Raghava KK is a self-taught artist born in Bangalore, India in 1980. Since beginning his career in 1997 as a cartoonist with leading Indian publications, he has reinvented himself as a multi-disciplinary artist whose body of work spans genres as widely disparate as painting, sculpture, installation, film, performance, and even his own wedding. He has been featured in both the Indian and international media, including CNN, which recently named him as one of the ten most fascinating people the world has yet to know of.

His work grapples with the construct of identity, gender and sexuality, and the absence of interpersonal context in today’s world of online identity performance. He was recently invited as a panelist on “Background, Identity, and the Straight White Male” at Winkleman Gallery in New York. Recent exhibitions in New York and Mumbai have focused on how his relocation to New York City has affected his identity transformation.

Raghava has been recognized as an emerging voice within the international art scene. His works have been auctioned by the Queens Museum and Christie’s New York and he has been awarded grants from organizations such as the American Indian Foundation and the Robin Hood Foundation. He has lectured at institutions around the globe, including New York University, New Hampshire Institute of Art, and the Ecole des Beaux-Arts in Nimes, France. In February 2010, Raghava was invited to speak at the world-renowned TED Conference along with director James Cameron, musician Sheryl Crow, playwright Eve Ensler, and Bill Gates. He is currently in talks with Al Gore to produce a children’s book on climate change and global warming to be viewed in schools across America.

Carlton Scott Sturgill

Born in 1971 in Cincinnati, Ohio, Carlton Scott Sturgill received a BFA from the University of Cincinnati and an MA from Chelsea College of Art and Design in London. Although he now lives outside of the Queen City, Sturgill’s work continues to be shaped by the bedroom communities surrounding his hometown; an area so concerned with clean living that Larry Flynt’s Hustler magazine was banned from sale within the city limits for over twenty years and an exhibition of Robert Mapplethorpe’s photographs sparked an obscenity trial.

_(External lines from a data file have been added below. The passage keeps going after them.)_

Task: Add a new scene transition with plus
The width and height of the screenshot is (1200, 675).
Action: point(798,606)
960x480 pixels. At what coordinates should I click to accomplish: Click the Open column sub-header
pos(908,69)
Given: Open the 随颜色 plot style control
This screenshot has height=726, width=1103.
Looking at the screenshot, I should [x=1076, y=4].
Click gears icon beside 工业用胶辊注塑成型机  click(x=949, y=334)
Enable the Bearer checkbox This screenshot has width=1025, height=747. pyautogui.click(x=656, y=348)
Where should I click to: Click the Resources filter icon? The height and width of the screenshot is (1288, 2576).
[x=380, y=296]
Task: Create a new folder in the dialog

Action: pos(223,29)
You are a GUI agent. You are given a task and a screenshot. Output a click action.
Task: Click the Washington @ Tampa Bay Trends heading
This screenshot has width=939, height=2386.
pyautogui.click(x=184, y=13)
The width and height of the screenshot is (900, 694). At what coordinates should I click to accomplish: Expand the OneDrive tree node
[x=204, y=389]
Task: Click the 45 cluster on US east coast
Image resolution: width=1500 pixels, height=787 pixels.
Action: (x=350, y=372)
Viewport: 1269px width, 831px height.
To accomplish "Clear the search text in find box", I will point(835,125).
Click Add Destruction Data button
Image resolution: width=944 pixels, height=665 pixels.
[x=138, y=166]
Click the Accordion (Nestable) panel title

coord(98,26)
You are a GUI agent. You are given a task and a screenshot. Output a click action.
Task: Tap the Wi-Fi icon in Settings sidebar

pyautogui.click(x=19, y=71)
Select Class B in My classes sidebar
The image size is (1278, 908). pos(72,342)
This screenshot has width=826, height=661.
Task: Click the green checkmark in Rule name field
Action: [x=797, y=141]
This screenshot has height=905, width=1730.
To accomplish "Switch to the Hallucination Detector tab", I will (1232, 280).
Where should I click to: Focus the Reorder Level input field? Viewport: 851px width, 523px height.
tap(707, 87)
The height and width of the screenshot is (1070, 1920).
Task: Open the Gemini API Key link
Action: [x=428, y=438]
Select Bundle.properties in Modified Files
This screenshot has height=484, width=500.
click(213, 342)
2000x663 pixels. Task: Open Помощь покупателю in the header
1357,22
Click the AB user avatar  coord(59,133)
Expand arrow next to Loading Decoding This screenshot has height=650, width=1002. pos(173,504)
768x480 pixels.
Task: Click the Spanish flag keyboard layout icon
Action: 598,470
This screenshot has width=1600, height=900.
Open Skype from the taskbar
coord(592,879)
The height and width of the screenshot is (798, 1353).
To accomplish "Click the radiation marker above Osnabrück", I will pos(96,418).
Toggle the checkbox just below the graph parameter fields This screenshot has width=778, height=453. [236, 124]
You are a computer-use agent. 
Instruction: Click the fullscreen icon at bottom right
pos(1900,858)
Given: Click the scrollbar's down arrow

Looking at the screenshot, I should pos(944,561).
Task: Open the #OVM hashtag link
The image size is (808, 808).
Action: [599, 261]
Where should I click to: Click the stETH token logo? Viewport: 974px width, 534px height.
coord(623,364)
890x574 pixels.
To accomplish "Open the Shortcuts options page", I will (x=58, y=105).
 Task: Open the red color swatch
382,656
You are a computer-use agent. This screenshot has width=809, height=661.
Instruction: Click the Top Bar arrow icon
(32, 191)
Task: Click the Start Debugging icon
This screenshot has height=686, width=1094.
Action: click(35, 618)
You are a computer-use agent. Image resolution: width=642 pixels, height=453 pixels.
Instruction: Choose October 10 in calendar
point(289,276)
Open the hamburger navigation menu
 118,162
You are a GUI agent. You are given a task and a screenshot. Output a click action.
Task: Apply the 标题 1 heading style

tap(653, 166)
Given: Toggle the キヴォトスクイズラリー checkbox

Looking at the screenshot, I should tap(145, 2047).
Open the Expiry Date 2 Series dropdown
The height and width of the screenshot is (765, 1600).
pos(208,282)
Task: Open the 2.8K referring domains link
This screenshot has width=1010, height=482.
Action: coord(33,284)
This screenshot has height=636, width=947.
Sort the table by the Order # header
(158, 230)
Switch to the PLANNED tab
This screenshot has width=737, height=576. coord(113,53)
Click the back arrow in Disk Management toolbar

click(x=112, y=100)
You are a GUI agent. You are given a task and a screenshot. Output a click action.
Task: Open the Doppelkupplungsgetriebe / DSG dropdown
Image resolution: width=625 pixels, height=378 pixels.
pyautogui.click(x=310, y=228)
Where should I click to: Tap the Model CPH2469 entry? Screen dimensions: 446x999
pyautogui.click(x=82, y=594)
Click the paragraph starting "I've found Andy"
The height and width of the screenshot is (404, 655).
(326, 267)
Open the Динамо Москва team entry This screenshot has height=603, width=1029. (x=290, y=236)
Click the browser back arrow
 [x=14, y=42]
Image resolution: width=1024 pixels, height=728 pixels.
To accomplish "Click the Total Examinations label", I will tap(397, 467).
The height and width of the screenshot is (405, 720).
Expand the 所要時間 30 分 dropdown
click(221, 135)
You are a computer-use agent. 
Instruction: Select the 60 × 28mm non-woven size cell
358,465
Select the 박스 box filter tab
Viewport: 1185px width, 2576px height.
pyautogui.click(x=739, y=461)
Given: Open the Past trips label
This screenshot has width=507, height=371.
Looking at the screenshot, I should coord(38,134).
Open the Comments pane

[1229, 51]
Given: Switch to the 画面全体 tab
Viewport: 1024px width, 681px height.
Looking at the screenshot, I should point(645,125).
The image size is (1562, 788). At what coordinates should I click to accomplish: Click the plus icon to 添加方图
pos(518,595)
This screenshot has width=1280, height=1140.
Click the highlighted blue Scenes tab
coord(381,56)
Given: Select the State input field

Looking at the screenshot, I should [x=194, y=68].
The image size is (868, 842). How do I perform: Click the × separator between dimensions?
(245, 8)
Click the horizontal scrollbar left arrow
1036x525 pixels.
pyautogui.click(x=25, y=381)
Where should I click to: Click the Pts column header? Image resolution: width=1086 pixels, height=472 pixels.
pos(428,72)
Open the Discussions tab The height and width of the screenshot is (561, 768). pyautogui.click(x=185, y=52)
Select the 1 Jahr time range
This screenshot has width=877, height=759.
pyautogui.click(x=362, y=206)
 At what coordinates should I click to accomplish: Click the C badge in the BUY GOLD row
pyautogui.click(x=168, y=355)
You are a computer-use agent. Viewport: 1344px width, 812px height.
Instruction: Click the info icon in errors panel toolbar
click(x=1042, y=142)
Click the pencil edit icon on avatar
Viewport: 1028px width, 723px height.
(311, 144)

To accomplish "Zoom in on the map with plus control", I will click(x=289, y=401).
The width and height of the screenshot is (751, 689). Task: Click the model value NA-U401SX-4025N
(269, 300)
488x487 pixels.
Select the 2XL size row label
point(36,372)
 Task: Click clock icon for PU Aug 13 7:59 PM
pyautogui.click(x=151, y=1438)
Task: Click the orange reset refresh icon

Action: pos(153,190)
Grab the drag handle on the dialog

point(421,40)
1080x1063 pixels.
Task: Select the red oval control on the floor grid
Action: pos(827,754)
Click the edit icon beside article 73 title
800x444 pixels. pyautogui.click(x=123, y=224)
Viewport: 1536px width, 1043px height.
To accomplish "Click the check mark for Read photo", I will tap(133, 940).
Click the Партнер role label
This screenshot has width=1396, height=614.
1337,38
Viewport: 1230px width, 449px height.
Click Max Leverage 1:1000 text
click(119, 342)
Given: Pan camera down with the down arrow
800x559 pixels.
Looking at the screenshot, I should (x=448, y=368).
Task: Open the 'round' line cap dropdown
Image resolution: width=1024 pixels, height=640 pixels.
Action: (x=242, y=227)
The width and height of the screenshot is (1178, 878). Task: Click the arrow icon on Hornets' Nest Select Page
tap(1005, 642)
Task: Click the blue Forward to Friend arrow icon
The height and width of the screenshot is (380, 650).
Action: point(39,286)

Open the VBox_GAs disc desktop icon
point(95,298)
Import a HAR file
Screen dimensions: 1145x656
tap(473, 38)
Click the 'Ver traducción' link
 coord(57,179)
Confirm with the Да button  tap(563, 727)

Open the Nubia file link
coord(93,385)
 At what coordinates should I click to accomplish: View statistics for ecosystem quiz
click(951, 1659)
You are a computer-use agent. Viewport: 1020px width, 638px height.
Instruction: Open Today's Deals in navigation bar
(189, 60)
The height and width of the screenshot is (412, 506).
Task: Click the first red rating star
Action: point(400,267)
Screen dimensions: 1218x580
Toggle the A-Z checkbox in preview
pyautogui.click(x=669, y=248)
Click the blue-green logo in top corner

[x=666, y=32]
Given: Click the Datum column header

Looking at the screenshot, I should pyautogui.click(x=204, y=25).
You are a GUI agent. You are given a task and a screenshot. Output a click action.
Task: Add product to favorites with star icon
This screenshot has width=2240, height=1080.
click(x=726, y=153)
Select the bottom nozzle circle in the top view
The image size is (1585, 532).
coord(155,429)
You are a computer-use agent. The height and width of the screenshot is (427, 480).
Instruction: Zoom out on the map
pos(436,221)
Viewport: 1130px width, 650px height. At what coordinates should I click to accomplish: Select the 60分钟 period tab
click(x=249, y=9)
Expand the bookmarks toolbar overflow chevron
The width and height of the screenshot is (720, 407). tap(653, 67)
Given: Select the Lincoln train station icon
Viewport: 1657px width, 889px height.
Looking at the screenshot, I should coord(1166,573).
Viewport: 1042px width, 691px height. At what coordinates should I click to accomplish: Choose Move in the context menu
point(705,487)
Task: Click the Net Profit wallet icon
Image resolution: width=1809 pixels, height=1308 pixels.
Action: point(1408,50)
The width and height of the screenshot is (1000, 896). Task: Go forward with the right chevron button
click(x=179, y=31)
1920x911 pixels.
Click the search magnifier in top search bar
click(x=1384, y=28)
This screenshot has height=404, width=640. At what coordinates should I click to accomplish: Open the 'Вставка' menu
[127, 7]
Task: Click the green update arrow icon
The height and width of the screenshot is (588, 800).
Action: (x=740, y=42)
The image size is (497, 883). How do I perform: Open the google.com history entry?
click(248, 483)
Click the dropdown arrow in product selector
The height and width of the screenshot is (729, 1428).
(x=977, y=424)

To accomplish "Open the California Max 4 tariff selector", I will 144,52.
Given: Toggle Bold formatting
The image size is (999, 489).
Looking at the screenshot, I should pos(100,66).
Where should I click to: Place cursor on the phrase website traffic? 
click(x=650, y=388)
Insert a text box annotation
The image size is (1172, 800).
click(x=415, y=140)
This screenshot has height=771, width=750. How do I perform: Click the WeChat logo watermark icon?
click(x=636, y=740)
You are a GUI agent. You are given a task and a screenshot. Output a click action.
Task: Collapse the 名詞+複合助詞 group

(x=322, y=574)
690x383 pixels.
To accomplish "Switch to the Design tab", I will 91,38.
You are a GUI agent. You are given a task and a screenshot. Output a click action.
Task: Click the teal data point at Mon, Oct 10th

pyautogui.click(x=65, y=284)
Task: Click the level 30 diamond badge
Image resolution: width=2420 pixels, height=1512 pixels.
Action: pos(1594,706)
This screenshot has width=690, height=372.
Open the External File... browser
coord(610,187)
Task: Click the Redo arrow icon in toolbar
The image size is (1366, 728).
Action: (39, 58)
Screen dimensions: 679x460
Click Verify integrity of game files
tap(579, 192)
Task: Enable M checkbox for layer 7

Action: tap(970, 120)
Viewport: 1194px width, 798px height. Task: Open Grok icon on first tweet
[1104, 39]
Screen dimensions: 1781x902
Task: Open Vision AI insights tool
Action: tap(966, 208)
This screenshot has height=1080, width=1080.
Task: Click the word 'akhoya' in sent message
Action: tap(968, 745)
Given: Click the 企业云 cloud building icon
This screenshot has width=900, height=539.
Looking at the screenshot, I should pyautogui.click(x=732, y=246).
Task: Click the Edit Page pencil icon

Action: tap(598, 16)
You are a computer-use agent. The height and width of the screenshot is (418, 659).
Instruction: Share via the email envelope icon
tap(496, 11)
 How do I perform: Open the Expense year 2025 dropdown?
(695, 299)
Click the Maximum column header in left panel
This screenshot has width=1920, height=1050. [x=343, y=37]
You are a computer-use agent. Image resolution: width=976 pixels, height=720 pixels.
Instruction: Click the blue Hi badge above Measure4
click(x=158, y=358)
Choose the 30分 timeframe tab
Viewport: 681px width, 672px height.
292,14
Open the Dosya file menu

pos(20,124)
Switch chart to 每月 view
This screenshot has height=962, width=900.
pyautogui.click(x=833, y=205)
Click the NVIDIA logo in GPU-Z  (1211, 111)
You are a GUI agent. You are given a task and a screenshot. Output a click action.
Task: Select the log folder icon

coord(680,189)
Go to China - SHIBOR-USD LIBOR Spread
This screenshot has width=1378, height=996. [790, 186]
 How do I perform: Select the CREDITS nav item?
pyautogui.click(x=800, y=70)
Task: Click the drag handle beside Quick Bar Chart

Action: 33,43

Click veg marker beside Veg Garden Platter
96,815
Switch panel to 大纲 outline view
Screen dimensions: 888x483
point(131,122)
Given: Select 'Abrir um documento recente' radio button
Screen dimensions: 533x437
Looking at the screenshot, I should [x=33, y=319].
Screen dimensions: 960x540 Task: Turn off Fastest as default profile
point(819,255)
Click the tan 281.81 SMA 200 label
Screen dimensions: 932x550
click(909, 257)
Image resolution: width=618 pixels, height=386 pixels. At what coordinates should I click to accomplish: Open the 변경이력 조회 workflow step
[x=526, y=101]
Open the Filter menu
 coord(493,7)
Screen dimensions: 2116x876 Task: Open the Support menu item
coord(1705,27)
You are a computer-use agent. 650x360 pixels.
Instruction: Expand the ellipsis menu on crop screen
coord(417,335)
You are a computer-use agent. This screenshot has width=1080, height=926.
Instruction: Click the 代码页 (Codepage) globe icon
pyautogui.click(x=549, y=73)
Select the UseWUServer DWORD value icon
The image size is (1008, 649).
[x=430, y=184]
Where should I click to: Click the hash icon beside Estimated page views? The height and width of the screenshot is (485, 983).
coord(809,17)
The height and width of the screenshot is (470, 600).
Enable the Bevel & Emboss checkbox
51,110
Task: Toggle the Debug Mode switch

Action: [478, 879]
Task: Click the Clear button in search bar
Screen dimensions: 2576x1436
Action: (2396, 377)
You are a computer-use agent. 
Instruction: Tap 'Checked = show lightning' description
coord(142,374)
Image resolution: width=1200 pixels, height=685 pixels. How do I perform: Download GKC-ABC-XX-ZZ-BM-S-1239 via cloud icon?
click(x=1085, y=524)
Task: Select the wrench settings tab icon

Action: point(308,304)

Working with materials taken from the landscape of American suburbia, such as paint chip samples from Home Depot and designer clothing from the all-American company Ralph Lauren, Sturgill creates works that examine shifting notions of privacy, sexuality and mortality within an increasingly brand-conscious society. His paintings, mosaics, and sculptures scratch the surface of suburban pretense, exploring the compulsion to veil both our desires and our fears behind the facade of a commoditized version of the American Dream.

Sturgill’s works have been widely exhibited in North America and Europe, including solo exhibitions in New York and London. Recently his work has been featured in the pages of New York Magazine and on the magazine’s online blog The Cut. He currently lives and works in Brooklyn, New York.